Pixel coordinate grounding data:

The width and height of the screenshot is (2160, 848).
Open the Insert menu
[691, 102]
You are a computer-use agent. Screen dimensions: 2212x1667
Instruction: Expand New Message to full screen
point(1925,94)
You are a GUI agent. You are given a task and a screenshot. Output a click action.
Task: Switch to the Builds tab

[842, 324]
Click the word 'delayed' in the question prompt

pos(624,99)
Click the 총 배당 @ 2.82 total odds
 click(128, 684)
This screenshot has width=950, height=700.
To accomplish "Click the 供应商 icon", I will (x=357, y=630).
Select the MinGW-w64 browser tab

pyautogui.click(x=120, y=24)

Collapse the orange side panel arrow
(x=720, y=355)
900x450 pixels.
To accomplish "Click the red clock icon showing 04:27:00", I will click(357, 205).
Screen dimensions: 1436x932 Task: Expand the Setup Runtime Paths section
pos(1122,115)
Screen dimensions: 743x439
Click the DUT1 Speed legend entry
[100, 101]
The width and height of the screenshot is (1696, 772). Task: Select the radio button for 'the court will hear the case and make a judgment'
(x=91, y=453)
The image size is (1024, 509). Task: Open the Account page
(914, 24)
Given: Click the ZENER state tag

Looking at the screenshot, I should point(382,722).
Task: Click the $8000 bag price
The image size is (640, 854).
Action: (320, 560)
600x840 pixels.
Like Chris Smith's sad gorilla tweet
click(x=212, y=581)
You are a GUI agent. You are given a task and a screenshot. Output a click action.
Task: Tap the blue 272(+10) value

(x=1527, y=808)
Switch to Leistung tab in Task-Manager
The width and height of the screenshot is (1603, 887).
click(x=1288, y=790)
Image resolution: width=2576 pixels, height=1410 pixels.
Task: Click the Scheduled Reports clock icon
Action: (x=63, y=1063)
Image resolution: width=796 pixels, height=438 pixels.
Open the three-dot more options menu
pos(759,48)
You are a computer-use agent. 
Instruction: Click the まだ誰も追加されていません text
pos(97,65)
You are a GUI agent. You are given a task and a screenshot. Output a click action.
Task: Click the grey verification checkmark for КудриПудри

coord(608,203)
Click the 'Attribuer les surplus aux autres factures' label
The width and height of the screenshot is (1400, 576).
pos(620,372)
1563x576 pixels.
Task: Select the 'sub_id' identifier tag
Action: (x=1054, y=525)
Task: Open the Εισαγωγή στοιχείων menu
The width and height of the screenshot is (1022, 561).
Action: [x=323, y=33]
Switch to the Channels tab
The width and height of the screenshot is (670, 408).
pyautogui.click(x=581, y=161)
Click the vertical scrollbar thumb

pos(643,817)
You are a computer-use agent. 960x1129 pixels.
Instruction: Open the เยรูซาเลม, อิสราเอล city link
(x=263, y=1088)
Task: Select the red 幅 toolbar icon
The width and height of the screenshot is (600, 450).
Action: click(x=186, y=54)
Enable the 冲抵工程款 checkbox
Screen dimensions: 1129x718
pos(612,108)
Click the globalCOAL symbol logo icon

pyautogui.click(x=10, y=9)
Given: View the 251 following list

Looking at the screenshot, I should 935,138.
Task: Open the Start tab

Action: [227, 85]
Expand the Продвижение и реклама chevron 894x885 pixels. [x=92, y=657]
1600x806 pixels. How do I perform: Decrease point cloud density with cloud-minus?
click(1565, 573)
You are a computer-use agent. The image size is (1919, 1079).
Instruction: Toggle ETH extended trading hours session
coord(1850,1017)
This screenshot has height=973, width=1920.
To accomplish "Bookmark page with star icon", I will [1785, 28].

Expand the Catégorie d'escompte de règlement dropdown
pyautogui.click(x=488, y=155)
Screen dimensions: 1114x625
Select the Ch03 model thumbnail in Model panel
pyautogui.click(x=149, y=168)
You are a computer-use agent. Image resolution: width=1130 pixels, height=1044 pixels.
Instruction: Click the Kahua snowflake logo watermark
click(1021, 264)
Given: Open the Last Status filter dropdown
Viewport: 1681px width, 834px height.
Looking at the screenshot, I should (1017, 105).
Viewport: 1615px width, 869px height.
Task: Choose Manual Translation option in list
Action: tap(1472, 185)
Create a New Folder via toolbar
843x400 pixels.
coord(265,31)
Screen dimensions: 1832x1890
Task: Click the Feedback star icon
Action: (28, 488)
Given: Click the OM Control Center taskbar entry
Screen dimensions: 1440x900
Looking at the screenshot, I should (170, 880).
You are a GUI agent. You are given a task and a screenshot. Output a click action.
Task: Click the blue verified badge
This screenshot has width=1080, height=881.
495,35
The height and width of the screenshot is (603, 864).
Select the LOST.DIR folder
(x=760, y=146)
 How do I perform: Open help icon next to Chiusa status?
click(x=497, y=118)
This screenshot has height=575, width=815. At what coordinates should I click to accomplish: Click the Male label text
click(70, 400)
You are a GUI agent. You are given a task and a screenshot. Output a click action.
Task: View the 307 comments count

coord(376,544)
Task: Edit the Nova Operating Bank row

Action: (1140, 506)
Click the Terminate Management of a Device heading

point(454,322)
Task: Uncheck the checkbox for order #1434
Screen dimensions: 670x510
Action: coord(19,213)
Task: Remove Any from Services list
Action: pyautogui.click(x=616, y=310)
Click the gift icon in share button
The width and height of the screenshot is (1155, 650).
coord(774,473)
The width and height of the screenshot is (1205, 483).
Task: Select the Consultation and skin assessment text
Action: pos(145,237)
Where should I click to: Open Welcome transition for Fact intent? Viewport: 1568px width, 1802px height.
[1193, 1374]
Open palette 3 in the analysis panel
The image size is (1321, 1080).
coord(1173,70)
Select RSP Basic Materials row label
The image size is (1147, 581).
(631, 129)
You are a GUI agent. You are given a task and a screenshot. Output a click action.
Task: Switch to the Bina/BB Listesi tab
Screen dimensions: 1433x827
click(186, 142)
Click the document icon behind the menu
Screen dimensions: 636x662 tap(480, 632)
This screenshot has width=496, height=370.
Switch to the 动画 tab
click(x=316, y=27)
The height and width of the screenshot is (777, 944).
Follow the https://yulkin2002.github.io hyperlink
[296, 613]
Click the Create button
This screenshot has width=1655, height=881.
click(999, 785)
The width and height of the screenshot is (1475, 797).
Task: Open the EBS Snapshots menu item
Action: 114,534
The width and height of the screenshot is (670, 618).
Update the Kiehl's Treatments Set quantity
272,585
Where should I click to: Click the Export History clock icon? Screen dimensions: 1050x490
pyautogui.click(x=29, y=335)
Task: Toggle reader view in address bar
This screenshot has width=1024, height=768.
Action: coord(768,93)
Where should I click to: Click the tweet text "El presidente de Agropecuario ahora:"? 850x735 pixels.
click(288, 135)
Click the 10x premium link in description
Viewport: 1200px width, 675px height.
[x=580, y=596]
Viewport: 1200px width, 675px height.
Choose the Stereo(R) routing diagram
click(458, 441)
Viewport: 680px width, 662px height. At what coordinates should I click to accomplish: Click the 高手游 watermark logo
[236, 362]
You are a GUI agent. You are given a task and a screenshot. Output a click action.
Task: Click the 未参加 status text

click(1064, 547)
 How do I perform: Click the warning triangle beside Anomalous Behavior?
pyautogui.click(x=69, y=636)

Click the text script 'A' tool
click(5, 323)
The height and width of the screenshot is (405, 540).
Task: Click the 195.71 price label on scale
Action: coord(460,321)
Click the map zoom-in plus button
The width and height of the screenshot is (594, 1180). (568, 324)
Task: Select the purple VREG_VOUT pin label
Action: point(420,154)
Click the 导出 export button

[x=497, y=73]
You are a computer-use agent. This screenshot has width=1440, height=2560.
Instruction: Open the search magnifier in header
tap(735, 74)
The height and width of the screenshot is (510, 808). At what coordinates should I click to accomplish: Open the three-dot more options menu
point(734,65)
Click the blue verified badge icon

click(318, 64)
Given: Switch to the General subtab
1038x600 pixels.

What to produce:
Of the entries above, how many lines hold the word "checkbox"? Give back only that number.

Result for this exercise:
2